* _Problem to work on_
Output the data below in full, character for character.

* _Task material_
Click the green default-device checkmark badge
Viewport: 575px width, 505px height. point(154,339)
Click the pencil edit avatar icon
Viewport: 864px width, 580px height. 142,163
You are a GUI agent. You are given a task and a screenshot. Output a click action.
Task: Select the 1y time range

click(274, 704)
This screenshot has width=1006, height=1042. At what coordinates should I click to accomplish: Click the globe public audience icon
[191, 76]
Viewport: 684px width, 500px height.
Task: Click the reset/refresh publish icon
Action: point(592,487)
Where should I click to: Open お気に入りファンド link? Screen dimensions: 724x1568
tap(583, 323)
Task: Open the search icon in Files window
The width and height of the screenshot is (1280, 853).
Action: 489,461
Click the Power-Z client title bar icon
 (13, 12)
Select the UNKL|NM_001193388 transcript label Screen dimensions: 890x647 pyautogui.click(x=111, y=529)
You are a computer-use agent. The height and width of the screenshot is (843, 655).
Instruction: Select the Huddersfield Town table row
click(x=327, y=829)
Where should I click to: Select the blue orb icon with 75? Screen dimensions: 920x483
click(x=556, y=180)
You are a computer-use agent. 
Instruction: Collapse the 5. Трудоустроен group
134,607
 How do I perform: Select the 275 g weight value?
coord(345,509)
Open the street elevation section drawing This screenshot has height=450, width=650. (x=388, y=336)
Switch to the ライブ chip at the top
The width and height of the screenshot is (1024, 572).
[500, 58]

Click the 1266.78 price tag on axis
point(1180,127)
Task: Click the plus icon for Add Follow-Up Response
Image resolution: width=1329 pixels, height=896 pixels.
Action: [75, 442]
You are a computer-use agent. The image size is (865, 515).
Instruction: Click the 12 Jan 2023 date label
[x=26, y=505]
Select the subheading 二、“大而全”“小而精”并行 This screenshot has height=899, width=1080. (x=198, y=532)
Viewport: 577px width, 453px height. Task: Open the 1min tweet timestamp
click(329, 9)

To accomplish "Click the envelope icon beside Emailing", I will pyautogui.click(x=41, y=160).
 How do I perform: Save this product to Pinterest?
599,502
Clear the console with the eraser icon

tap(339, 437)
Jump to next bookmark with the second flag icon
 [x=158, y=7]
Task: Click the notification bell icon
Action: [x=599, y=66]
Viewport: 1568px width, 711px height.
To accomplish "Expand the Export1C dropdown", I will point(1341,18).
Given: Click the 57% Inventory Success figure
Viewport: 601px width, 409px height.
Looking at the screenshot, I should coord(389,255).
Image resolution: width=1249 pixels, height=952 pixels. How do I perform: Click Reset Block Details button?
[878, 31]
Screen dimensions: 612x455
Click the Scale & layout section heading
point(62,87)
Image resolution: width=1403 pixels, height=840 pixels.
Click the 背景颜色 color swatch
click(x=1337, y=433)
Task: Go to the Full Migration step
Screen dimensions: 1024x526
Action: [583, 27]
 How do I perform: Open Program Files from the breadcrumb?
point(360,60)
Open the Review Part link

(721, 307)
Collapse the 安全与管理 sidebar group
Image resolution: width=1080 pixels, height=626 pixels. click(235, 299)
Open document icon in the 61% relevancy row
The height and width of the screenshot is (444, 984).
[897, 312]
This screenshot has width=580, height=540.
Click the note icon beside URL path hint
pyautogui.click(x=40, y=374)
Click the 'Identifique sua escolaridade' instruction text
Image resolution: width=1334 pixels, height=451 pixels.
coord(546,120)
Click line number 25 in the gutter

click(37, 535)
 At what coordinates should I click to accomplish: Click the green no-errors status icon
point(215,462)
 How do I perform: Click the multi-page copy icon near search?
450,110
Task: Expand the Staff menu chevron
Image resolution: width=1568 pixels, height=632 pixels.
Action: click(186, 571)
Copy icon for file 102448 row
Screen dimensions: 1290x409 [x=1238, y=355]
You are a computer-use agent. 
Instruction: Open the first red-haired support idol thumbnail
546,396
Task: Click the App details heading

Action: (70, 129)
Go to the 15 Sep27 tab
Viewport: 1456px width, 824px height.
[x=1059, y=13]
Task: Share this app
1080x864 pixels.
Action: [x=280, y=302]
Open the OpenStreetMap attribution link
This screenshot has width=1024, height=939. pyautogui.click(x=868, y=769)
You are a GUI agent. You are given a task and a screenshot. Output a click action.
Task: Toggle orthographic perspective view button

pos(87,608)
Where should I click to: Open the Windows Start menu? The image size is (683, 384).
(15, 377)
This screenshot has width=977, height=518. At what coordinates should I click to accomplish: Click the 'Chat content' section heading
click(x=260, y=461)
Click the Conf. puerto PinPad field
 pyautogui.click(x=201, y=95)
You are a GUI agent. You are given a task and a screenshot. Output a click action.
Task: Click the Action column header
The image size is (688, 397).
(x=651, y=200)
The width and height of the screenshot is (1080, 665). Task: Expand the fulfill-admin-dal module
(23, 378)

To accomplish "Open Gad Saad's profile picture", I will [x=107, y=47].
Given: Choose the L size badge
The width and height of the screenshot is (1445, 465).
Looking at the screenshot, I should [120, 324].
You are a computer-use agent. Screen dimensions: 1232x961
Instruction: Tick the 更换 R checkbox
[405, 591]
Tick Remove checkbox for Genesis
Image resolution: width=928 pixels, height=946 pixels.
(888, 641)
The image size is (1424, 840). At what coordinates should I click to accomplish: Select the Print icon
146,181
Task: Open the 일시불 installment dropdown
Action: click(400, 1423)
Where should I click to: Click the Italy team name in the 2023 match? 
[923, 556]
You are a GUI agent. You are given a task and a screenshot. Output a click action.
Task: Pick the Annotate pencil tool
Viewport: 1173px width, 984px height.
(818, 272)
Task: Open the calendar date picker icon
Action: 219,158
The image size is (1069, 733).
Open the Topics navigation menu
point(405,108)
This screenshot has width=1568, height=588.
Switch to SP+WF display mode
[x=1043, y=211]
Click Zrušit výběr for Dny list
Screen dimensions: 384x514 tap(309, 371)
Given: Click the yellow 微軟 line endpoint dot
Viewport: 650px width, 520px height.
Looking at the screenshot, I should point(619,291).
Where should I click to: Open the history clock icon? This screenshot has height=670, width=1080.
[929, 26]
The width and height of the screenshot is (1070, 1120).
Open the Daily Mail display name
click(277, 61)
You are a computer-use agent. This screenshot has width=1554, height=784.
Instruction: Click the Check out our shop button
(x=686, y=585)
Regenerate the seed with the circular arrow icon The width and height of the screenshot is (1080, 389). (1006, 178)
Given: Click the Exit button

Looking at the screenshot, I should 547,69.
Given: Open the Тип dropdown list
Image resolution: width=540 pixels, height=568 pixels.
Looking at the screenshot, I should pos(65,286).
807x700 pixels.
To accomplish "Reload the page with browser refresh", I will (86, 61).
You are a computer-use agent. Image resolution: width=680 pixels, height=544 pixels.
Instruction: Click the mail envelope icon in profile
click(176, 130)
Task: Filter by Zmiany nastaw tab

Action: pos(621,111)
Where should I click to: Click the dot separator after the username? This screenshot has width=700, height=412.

* _Task solution_
Click the green default-device checkmark badge
Viewport: 575px width, 505px height. point(154,339)
Click the pencil edit avatar icon
Viewport: 864px width, 580px height. 142,163
You are a GUI agent. You are given a task and a screenshot. Output a click action.
Task: Select the 1y time range

click(274, 704)
This screenshot has width=1006, height=1042. At what coordinates should I click to accomplish: Click the globe public audience icon
[191, 76]
Viewport: 684px width, 500px height.
Task: Click the reset/refresh publish icon
Action: point(592,487)
Where should I click to: Open お気に入りファンド link? Screen dimensions: 724x1568
tap(583, 323)
Task: Open the search icon in Files window
The width and height of the screenshot is (1280, 853).
Action: 489,461
Click the Power-Z client title bar icon
 (13, 12)
Select the UNKL|NM_001193388 transcript label Screen dimensions: 890x647 pyautogui.click(x=111, y=529)
You are a computer-use agent. The height and width of the screenshot is (843, 655).
Instruction: Select the Huddersfield Town table row
click(x=327, y=829)
Where should I click to: Select the blue orb icon with 75? Screen dimensions: 920x483
click(x=556, y=180)
You are a computer-use agent. 
Instruction: Collapse the 5. Трудоустроен group
134,607
 How do I perform: Select the 275 g weight value?
coord(345,509)
Open the street elevation section drawing This screenshot has height=450, width=650. (x=388, y=336)
Switch to the ライブ chip at the top
The width and height of the screenshot is (1024, 572).
[500, 58]

Click the 1266.78 price tag on axis
point(1180,127)
Task: Click the plus icon for Add Follow-Up Response
Image resolution: width=1329 pixels, height=896 pixels.
Action: [75, 442]
You are a computer-use agent. The image size is (865, 515).
Instruction: Click the 12 Jan 2023 date label
[x=26, y=505]
Select the subheading 二、“大而全”“小而精”并行 This screenshot has height=899, width=1080. (x=198, y=532)
Viewport: 577px width, 453px height. Task: Open the 1min tweet timestamp
click(329, 9)

To accomplish "Click the envelope icon beside Emailing", I will pyautogui.click(x=41, y=160).
 How do I perform: Save this product to Pinterest?
599,502
Clear the console with the eraser icon

tap(339, 437)
Jump to next bookmark with the second flag icon
 [x=158, y=7]
Task: Click the notification bell icon
Action: [x=599, y=66]
Viewport: 1568px width, 711px height.
To accomplish "Expand the Export1C dropdown", I will point(1341,18).
Given: Click the 57% Inventory Success figure
Viewport: 601px width, 409px height.
Looking at the screenshot, I should coord(389,255).
Image resolution: width=1249 pixels, height=952 pixels. How do I perform: Click Reset Block Details button?
[878, 31]
Screen dimensions: 612x455
Click the Scale & layout section heading
point(62,87)
Image resolution: width=1403 pixels, height=840 pixels.
Click the 背景颜色 color swatch
click(x=1337, y=433)
Task: Go to the Full Migration step
Screen dimensions: 1024x526
Action: [583, 27]
 How do I perform: Open Program Files from the breadcrumb?
point(360,60)
Open the Review Part link

(721, 307)
Collapse the 安全与管理 sidebar group
Image resolution: width=1080 pixels, height=626 pixels. click(235, 299)
Open document icon in the 61% relevancy row
The height and width of the screenshot is (444, 984).
[897, 312]
This screenshot has width=580, height=540.
Click the note icon beside URL path hint
pyautogui.click(x=40, y=374)
Click the 'Identifique sua escolaridade' instruction text
Image resolution: width=1334 pixels, height=451 pixels.
coord(546,120)
Click line number 25 in the gutter

click(37, 535)
 At what coordinates should I click to accomplish: Click the green no-errors status icon
point(215,462)
 How do I perform: Click the multi-page copy icon near search?
450,110
Task: Expand the Staff menu chevron
Image resolution: width=1568 pixels, height=632 pixels.
Action: click(186, 571)
Copy icon for file 102448 row
Screen dimensions: 1290x409 [x=1238, y=355]
You are a computer-use agent. 
Instruction: Open the first red-haired support idol thumbnail
546,396
Task: Click the App details heading

Action: (70, 129)
Go to the 15 Sep27 tab
Viewport: 1456px width, 824px height.
[x=1059, y=13]
Task: Share this app
1080x864 pixels.
Action: [x=280, y=302]
Open the OpenStreetMap attribution link
This screenshot has width=1024, height=939. pyautogui.click(x=868, y=769)
You are a GUI agent. You are given a task and a screenshot. Output a click action.
Task: Toggle orthographic perspective view button

pos(87,608)
Where should I click to: Open the Windows Start menu? The image size is (683, 384).
(15, 377)
This screenshot has width=977, height=518. At what coordinates should I click to accomplish: Click the 'Chat content' section heading
click(x=260, y=461)
Click the Conf. puerto PinPad field
 pyautogui.click(x=201, y=95)
You are a GUI agent. You are given a task and a screenshot. Output a click action.
Task: Click the Action column header
The image size is (688, 397).
(x=651, y=200)
The width and height of the screenshot is (1080, 665). Task: Expand the fulfill-admin-dal module
(23, 378)

To accomplish "Open Gad Saad's profile picture", I will [x=107, y=47].
Given: Choose the L size badge
The width and height of the screenshot is (1445, 465).
Looking at the screenshot, I should [120, 324].
You are a computer-use agent. Screen dimensions: 1232x961
Instruction: Tick the 更换 R checkbox
[405, 591]
Tick Remove checkbox for Genesis
Image resolution: width=928 pixels, height=946 pixels.
(888, 641)
The image size is (1424, 840). At what coordinates should I click to accomplish: Select the Print icon
146,181
Task: Open the 일시불 installment dropdown
Action: click(400, 1423)
Where should I click to: Click the Italy team name in the 2023 match? 
[923, 556]
You are a GUI agent. You are given a task and a screenshot. Output a click action.
Task: Pick the Annotate pencil tool
Viewport: 1173px width, 984px height.
(818, 272)
Task: Open the calendar date picker icon
Action: 219,158
The image size is (1069, 733).
Open the Topics navigation menu
point(405,108)
This screenshot has width=1568, height=588.
Switch to SP+WF display mode
[x=1043, y=211]
Click Zrušit výběr for Dny list
Screen dimensions: 384x514 tap(309, 371)
Given: Click the yellow 微軟 line endpoint dot
Viewport: 650px width, 520px height.
Looking at the screenshot, I should point(619,291).
Where should I click to: Open the history clock icon? This screenshot has height=670, width=1080.
[929, 26]
The width and height of the screenshot is (1070, 1120).
Open the Daily Mail display name
click(277, 61)
You are a computer-use agent. This screenshot has width=1554, height=784.
Instruction: Click the Check out our shop button
(x=686, y=585)
Regenerate the seed with the circular arrow icon The width and height of the screenshot is (1080, 389). (1006, 178)
Given: Click the Exit button

Looking at the screenshot, I should 547,69.
Given: Open the Тип dropdown list
Image resolution: width=540 pixels, height=568 pixels.
Looking at the screenshot, I should pos(65,286).
807x700 pixels.
To accomplish "Reload the page with browser refresh", I will (86, 61).
You are a computer-use agent. Image resolution: width=680 pixels, height=544 pixels.
Instruction: Click the mail envelope icon in profile
click(176, 130)
Task: Filter by Zmiany nastaw tab

Action: pos(621,111)
Where should I click to: Click the dot separator after the username? This screenshot has width=700, height=412.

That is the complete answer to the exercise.